> **Problem description**
Starting with the line with "Task: Click the green" and going on through the line with "Click the Journal", recast that stretch of the material below as a two-column CSV headed input and output. Give one row for each input with its answer, each value in its own quoted field with line breaks turned into spaces.

> **Material**
..........

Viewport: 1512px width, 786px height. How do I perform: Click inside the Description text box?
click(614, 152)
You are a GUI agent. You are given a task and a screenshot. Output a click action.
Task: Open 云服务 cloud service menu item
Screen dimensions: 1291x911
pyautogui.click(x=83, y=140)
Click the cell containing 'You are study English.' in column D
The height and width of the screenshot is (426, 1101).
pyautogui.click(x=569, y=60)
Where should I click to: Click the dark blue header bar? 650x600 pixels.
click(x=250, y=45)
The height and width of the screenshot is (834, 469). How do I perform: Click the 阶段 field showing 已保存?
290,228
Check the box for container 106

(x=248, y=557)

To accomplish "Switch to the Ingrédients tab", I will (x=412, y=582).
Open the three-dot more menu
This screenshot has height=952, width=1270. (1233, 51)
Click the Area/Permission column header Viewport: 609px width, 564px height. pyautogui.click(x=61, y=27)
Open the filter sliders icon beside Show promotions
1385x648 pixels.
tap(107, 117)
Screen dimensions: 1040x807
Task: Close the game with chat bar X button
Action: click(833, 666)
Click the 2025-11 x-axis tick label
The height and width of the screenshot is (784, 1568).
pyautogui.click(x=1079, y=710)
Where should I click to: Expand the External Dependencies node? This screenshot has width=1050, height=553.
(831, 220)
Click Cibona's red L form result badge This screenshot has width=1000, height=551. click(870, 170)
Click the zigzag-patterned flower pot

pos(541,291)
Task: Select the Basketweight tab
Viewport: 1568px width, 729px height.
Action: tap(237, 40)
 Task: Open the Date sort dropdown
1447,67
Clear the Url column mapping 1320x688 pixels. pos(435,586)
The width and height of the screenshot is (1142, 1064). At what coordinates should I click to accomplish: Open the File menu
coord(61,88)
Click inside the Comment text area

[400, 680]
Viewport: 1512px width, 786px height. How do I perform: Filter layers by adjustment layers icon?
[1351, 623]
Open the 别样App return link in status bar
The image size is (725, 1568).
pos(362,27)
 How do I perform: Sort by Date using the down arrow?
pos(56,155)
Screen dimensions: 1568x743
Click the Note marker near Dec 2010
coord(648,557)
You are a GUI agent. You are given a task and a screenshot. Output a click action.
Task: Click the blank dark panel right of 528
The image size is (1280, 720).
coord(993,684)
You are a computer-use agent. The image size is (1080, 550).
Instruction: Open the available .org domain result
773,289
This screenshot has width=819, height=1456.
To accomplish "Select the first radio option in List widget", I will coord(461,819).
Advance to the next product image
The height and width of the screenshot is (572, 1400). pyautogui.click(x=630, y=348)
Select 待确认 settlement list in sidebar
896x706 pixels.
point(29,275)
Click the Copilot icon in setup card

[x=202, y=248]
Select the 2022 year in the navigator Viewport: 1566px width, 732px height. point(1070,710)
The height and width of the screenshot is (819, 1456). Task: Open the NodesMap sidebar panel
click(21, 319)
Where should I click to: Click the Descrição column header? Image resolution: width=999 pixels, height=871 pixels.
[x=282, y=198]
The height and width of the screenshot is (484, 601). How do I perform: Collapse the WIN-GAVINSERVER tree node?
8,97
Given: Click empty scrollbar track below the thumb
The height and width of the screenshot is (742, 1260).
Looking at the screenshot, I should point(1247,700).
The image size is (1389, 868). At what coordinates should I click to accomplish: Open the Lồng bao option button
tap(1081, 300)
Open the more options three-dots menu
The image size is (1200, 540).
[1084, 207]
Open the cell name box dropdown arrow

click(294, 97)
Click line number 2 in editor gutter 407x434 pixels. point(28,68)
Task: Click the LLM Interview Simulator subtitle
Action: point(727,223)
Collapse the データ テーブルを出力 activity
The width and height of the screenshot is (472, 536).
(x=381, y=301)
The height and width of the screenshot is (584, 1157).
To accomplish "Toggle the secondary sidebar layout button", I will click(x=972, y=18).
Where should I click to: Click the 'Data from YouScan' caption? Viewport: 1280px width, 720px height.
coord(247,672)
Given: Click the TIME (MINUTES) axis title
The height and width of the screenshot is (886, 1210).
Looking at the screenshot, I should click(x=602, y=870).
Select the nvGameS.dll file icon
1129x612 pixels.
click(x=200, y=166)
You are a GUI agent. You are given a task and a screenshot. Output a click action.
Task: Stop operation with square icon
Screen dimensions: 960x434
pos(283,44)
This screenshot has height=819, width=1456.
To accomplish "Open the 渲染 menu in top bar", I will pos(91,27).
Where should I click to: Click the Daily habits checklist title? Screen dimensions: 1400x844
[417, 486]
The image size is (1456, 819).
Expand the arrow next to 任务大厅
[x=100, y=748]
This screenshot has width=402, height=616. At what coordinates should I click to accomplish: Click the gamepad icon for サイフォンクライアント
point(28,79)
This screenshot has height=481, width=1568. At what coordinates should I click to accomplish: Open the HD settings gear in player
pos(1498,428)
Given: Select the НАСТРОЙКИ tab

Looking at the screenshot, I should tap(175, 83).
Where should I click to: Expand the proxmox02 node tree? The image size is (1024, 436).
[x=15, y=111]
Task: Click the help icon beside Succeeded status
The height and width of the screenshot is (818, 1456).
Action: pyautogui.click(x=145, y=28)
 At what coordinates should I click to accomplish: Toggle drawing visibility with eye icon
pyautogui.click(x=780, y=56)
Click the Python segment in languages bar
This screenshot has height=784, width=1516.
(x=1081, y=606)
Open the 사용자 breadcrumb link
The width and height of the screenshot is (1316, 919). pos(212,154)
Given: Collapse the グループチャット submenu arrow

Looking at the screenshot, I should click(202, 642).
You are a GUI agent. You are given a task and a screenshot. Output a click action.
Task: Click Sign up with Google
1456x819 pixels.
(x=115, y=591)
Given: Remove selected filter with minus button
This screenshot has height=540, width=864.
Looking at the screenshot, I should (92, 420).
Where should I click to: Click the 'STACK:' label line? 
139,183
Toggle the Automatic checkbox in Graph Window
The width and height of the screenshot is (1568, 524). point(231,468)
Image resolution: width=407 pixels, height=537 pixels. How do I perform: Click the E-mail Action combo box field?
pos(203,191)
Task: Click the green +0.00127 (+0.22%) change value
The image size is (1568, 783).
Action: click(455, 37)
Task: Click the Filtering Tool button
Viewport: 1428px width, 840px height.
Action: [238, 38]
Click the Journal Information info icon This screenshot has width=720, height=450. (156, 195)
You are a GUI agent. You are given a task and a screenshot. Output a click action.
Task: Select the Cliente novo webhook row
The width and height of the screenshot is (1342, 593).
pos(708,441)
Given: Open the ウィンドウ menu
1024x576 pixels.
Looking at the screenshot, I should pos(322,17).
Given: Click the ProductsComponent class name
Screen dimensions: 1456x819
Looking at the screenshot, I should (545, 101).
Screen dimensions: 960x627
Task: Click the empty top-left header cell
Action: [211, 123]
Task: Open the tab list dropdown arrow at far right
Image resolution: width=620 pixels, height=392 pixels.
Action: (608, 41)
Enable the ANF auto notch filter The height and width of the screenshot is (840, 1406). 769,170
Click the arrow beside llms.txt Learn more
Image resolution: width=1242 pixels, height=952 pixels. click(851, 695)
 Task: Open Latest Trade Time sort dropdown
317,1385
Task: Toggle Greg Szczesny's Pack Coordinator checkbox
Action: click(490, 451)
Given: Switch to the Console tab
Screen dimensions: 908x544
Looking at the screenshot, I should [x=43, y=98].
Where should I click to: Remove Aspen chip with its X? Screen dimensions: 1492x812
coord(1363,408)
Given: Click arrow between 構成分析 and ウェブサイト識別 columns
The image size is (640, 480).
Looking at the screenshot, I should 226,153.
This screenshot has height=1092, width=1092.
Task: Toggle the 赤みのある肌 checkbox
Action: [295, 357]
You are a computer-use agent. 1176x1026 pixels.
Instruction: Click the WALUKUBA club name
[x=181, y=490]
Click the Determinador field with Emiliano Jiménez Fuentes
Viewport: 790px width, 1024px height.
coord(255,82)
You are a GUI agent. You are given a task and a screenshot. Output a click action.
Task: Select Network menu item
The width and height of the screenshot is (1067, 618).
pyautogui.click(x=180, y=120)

..........

> **Expected output**
input,output
"Task: Click the green +0.00127 (+0.22%) change value The image size is (1568, 783).","Action: click(455, 37)"
"Task: Click the Filtering Tool button Viewport: 1428px width, 840px height.","Action: [238, 38]"
"Click the Journal Information info icon This screenshot has width=720, height=450.","(156, 195)"